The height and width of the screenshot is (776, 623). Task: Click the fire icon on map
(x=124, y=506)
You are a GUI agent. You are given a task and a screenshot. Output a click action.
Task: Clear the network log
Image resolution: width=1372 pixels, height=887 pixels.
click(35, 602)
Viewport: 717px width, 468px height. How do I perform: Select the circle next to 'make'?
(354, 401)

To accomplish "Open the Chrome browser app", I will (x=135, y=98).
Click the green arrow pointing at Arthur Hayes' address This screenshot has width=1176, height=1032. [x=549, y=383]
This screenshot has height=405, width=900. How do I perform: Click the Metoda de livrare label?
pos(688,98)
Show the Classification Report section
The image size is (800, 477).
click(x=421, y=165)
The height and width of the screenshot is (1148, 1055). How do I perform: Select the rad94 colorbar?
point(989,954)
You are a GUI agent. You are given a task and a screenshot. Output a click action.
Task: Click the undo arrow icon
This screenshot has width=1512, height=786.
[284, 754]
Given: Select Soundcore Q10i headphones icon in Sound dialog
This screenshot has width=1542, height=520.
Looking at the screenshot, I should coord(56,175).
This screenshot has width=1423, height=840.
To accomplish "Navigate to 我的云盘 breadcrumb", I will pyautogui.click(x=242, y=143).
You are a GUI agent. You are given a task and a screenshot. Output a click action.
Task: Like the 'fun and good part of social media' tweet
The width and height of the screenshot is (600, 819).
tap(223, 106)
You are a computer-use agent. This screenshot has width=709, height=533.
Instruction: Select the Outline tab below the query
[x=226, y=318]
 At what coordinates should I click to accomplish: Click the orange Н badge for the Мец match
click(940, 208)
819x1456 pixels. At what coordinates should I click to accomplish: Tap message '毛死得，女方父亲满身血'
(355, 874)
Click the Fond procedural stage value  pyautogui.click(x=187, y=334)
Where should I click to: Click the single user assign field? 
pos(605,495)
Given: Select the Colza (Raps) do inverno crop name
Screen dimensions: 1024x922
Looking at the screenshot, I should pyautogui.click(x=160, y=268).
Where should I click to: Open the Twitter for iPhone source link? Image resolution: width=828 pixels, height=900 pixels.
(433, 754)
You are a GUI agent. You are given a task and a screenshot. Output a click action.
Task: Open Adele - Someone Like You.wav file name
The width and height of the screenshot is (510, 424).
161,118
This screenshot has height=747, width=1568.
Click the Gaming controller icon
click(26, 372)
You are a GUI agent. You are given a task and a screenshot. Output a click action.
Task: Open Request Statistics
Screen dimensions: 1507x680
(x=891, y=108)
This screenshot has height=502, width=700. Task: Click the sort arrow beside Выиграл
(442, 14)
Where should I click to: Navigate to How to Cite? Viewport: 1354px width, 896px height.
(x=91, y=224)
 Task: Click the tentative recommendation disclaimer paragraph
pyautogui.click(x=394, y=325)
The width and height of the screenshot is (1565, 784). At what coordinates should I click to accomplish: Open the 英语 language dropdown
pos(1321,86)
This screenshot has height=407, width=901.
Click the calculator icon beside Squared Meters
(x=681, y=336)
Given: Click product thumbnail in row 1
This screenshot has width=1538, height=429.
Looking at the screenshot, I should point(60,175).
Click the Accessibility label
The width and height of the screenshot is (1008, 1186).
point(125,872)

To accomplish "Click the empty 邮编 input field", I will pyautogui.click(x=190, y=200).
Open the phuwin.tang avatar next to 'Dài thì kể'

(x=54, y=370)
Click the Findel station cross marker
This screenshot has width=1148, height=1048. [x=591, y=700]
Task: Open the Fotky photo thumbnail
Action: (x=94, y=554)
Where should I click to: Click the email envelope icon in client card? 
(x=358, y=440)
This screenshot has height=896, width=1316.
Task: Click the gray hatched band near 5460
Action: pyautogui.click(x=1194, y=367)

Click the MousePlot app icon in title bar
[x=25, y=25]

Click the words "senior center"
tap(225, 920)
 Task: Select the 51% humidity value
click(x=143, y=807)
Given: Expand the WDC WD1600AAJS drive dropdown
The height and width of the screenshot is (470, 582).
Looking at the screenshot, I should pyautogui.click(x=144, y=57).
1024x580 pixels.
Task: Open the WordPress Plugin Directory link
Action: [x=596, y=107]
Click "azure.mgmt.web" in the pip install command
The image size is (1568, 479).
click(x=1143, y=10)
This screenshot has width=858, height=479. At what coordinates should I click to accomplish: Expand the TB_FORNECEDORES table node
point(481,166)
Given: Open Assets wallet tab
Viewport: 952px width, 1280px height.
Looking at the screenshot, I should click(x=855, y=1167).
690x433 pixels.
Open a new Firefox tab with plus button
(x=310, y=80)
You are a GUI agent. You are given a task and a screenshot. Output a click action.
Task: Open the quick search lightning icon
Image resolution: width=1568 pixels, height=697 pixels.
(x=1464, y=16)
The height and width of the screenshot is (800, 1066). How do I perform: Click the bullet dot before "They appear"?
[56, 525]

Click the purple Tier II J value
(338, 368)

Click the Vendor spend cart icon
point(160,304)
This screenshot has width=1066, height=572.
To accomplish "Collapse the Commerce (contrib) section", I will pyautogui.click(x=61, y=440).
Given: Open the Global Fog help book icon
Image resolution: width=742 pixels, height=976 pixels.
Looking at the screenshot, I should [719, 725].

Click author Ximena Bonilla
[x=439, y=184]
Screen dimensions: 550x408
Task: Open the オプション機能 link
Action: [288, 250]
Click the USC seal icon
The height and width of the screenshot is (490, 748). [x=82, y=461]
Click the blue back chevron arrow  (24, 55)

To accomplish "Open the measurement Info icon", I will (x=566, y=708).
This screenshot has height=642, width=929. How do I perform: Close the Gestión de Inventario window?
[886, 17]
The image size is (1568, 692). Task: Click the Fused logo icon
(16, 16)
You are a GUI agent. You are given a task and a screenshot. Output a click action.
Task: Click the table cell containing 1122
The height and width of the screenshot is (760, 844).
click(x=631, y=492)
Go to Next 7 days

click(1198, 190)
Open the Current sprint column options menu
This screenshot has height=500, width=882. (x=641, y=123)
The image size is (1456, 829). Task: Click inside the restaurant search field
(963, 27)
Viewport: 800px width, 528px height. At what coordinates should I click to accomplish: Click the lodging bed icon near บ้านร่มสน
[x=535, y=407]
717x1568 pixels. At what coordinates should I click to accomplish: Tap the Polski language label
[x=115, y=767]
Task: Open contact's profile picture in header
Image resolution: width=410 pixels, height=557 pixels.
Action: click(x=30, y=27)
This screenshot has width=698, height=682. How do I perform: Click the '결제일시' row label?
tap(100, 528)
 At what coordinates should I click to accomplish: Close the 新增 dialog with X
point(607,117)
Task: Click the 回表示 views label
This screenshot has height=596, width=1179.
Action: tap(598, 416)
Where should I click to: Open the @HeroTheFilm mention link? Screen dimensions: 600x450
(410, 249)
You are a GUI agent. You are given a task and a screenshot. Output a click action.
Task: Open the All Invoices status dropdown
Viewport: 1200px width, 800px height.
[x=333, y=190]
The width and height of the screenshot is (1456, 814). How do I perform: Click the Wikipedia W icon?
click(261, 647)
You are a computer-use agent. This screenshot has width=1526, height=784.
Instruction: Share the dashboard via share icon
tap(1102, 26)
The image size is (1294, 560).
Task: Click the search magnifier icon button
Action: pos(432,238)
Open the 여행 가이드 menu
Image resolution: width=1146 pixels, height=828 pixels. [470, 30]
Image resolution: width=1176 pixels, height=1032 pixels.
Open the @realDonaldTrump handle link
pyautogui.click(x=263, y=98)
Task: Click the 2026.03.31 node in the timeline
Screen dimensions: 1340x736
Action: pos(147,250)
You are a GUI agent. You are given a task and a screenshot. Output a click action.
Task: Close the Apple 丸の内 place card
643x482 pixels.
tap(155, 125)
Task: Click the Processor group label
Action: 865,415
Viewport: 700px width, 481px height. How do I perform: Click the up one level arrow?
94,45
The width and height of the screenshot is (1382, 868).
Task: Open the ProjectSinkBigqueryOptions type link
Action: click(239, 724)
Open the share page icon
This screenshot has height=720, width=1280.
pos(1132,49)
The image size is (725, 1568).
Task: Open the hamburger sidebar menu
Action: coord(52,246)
━━━━━━━━━━━━━━━━━━━━━━━━━━━━━━
■ What the exercise asks:
In the listing above, find the line with "Where should I click to: Open the @HeroTheFilm" and the line with "has width=1526, height=784.", then print exactly those two lines and every line between them, and nothing more.

■ Response to this task:
Where should I click to: Open the @HeroTheFilm mention link? Screen dimensions: 600x450
(410, 249)
You are a GUI agent. You are given a task and a screenshot. Output a click action.
Task: Open the All Invoices status dropdown
Viewport: 1200px width, 800px height.
[x=333, y=190]
The width and height of the screenshot is (1456, 814). How do I perform: Click the Wikipedia W icon?
click(261, 647)
You are a computer-use agent. This screenshot has width=1526, height=784.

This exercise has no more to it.